Lukashenko: Belarus was one step away from losing statehood in 1990s

MINSK, 6 January (BelTA) – Belarus was one step away from losing the national statehood amid the frenzied politicization of history in the 1990s, Belarusian President Aleksandr Lukashenko said at a government session to discuss Belarus' historical policy on 6 January, BelTA has learned.

Aleksandr Lukashenko stated that some neighbors of Belarus built their own historical policy, set up institutions and programs adjusting their concept of historical events to fit very specific political goals, parties, individual politicians, and so on. "For some, as I have already said, Belarus is a launch pad for an attack on Russia. Others suffer from phantom pains and are still looking for their historical lands here. Neither the former nor the latter need sovereign Belarus and the Belarusian people," the Belarusian leader stressed.

The head of state noted that considerable funds were allocated for these purposes: "The 1990s was a time of frantic politicization of history. Everything was turned upside down. Society was split. We were one step away from the loss of national statehood."

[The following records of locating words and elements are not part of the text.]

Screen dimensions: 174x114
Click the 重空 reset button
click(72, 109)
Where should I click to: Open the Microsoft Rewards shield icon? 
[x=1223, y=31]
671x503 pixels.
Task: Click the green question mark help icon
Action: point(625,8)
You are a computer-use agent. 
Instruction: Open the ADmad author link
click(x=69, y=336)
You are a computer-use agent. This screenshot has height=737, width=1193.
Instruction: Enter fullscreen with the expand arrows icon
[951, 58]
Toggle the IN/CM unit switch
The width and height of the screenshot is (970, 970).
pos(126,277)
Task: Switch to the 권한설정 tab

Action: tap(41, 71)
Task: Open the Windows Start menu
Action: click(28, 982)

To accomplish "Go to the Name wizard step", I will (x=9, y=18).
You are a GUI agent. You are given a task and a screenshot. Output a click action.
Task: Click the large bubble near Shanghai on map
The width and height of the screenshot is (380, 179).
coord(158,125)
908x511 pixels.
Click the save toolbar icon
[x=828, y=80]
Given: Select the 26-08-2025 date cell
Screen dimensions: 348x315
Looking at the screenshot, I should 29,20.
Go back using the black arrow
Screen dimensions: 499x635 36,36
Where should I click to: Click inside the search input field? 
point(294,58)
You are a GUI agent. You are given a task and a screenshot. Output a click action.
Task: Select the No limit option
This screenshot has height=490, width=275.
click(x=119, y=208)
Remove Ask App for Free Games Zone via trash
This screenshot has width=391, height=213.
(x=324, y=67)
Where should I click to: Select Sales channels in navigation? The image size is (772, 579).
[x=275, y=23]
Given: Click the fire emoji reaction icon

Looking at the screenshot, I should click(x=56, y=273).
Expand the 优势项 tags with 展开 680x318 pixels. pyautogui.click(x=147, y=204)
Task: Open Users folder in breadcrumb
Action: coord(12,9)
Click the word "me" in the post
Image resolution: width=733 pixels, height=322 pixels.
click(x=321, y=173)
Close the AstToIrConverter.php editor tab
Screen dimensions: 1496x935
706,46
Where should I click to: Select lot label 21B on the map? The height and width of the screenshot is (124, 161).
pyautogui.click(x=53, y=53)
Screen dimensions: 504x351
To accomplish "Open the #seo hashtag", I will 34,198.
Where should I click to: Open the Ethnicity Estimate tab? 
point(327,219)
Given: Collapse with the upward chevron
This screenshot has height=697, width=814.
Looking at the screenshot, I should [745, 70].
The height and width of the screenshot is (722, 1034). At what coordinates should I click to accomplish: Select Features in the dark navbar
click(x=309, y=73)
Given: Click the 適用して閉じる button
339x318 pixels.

“This was done with the help of George Soros and his followers inside the country who started publishing new textbooks on the Belarusian history. By 1994, the U.S.-led Belarusian opposition managed to rewrite a lot of history and teach it to children. We also fell for some things then. The students who were brought up on that distorted history are parents today. We see now the result of the attempts to romanticize and prioritize some certain periods in the history of the Belarusian people,” the head of state said.

He cited an example: some young people view Napoleon, who promised to restore Rzeczpospolita, as a ‘liberator'. “It is hardly surprising because we had more portraits of Lithuanian and Polish nobles all over the country back then than the portraits, for example, of heroes of the Great Patriotic War or modern-time heroes . We reaped the fruit of such ‘patriotic' education in 2020. Every cloud has a silver lining however. Thanks to those events, now everyone knows the true story of the white-red-white flag, which was the symbol of the occupation of the native land and the betrayal of the Belarusian people during the war,” said the president.

“Many people who displayed white-red-white flag in their windows are ashamed of it today. Now they understand who the leaders of the riots were. The downside of those events is that we had to be reactive rather than proactive,” said Aleksandr Lukashenko.